Database or XML performs well in WP7? - windows-phone-7

In my app i have to store some data. I'm thinking of XML instead of database. But little confused that which is faster.The data contains some URLs and some strings.
Please let me know xml or database is better?

It depends on what kind of app you are trying to develop.
Like a weather forecast app , you just need to save several provinces/cities info .
I think xml is better . Because it is more easy to implement and maintain.
And Like a diary app , the data increase very fast. So DB is more better , because the large xml file would affect the performance.

I thinks these kinds of questions are more discussive and most likely to be voted for closing.
Nevertheless, the performance depends on the size of the stored data.
While an XML file is small, it will generally perform better then the DB (considering an overhead you will need to go through while deploying it, etc.)
But when you need to store a lot of structured data - DB will after all will the race.
And since I think that the phone is not a place for an RDBMS engine, I go with XML storage on WP7 for now.
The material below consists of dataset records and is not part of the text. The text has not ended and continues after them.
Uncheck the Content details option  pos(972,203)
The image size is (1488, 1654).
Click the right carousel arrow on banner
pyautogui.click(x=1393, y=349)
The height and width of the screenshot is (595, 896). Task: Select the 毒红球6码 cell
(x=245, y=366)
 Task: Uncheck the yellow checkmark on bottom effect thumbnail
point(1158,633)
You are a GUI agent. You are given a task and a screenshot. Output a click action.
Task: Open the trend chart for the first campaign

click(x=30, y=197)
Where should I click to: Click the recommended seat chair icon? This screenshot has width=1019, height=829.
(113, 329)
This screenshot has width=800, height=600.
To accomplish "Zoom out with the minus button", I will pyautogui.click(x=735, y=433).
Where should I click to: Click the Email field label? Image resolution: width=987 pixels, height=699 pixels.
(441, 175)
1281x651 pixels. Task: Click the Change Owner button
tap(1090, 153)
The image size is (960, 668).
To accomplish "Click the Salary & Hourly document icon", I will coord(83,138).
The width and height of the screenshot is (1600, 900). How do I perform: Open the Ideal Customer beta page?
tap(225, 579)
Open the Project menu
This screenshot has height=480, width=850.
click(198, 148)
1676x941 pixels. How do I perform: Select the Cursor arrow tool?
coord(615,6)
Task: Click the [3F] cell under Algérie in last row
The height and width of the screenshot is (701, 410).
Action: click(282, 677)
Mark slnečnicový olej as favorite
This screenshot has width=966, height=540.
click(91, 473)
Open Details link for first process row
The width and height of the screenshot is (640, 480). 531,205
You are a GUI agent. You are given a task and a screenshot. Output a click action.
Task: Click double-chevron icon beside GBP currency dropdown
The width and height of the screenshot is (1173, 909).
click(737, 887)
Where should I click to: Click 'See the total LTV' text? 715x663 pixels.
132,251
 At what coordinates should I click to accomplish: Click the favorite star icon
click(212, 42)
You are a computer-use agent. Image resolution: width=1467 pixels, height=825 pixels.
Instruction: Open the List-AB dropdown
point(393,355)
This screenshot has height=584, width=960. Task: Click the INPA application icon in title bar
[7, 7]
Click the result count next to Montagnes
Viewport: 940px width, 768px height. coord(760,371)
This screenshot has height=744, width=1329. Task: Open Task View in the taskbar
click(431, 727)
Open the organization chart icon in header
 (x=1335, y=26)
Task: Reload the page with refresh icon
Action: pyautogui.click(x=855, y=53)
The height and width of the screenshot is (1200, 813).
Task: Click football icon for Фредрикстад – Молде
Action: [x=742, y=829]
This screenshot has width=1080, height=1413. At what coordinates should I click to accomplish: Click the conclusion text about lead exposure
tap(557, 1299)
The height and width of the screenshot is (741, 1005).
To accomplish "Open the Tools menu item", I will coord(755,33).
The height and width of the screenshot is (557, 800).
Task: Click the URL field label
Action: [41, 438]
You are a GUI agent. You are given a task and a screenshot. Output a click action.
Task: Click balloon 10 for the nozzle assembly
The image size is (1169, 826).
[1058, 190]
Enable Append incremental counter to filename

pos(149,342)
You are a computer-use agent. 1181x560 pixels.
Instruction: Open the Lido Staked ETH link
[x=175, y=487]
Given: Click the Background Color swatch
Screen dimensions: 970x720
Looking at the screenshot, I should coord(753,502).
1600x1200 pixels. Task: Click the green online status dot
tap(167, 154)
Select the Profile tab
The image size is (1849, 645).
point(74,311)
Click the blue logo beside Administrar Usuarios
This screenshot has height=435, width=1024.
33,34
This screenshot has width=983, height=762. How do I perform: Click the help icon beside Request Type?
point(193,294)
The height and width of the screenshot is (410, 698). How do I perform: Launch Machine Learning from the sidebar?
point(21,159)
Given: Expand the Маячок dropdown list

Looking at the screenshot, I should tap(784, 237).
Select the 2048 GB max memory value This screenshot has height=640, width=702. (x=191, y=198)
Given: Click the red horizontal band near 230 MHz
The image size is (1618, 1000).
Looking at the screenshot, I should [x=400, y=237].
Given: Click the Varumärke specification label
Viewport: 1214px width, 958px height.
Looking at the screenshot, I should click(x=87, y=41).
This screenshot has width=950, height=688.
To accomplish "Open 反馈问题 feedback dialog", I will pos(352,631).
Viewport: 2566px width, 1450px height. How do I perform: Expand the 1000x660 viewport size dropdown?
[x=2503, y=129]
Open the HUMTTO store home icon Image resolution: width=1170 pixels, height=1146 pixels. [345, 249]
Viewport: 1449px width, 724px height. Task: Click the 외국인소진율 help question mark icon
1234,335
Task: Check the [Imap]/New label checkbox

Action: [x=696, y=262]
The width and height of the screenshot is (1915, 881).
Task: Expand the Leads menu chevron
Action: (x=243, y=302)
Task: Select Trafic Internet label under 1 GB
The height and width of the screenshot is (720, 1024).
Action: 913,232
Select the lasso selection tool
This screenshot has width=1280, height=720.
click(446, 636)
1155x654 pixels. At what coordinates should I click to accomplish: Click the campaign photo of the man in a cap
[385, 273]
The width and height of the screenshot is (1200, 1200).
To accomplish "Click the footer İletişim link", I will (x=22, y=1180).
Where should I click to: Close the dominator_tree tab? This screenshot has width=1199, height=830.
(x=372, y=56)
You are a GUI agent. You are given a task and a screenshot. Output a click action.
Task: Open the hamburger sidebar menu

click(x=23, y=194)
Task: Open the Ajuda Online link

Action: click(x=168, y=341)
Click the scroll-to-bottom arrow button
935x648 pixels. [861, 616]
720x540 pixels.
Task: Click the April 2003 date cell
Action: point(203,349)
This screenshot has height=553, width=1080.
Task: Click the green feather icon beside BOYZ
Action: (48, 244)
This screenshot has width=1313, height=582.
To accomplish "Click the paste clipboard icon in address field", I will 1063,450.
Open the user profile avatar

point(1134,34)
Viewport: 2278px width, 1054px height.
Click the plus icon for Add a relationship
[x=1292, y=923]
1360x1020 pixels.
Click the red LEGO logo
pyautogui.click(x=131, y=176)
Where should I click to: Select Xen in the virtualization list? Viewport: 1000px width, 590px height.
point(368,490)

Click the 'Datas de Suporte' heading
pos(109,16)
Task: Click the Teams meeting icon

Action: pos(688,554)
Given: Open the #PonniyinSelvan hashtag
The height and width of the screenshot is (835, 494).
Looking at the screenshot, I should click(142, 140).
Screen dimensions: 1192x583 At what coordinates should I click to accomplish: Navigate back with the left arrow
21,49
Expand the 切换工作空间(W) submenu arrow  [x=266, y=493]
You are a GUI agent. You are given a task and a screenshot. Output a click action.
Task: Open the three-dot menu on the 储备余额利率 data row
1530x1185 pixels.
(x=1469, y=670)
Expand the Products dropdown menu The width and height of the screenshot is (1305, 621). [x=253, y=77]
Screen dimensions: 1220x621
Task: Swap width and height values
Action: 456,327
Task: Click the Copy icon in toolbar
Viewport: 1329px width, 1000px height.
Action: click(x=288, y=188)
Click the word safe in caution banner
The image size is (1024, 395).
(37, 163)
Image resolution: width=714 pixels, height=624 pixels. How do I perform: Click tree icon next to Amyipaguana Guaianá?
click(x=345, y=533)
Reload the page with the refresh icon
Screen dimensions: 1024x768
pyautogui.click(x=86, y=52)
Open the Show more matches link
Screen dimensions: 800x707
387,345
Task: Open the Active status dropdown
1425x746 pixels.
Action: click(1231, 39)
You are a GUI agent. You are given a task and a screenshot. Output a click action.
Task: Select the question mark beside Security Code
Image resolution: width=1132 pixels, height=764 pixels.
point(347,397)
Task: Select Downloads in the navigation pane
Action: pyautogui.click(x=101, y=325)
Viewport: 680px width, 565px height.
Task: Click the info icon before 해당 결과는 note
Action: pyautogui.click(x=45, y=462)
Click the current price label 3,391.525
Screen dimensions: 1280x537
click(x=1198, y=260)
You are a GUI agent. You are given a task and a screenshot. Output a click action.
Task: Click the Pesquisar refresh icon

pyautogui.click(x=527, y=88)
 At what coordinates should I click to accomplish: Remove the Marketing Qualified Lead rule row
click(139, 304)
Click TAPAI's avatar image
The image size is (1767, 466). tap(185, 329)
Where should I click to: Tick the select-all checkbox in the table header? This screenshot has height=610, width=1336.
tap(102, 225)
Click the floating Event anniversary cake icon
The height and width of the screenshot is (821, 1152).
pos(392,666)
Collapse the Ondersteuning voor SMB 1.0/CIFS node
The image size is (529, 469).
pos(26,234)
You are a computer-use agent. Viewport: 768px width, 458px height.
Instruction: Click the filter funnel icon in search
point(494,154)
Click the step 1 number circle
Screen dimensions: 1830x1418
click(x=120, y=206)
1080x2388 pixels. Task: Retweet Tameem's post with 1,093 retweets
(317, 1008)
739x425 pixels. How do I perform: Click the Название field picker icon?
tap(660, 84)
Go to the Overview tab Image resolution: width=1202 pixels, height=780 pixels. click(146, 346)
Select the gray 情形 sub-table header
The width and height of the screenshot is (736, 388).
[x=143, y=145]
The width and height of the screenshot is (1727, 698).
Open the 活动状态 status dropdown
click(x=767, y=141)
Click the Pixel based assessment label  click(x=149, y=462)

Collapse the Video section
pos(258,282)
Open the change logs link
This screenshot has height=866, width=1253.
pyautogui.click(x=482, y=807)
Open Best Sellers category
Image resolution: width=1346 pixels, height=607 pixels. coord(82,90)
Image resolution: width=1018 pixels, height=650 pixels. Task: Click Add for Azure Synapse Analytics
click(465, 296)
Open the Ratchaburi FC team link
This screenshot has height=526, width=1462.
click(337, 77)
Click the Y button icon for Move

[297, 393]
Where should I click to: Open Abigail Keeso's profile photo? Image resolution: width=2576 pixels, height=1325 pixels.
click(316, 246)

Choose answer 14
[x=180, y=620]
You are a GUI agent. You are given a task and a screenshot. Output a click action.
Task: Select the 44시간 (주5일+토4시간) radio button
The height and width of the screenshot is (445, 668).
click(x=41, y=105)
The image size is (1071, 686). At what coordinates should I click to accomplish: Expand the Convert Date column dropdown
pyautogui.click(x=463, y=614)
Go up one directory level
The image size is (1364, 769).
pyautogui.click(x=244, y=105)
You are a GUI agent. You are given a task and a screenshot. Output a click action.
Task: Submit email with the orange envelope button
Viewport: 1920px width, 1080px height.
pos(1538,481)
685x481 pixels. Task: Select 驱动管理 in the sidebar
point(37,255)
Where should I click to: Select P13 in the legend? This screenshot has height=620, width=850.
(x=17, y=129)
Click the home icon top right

One of the things I've experience with WP7 and the built in database is that there's a bit more upfront performance cost to using the database engine than there is with straight Isolated Storage and XML. It was enough of a performance hit during application startup that it was apparent to the user that there was a delay in populating their data.
I would say that for small amounts of data where you just need to read and display, XML is probably your best bet, but for data where you might have to do a lot of aggregating and grouping, it will probably wind up being easier to do with SQL, so you'll need to measure the trade-offs between performance and ease-of-coding/maintenance before you make your decision.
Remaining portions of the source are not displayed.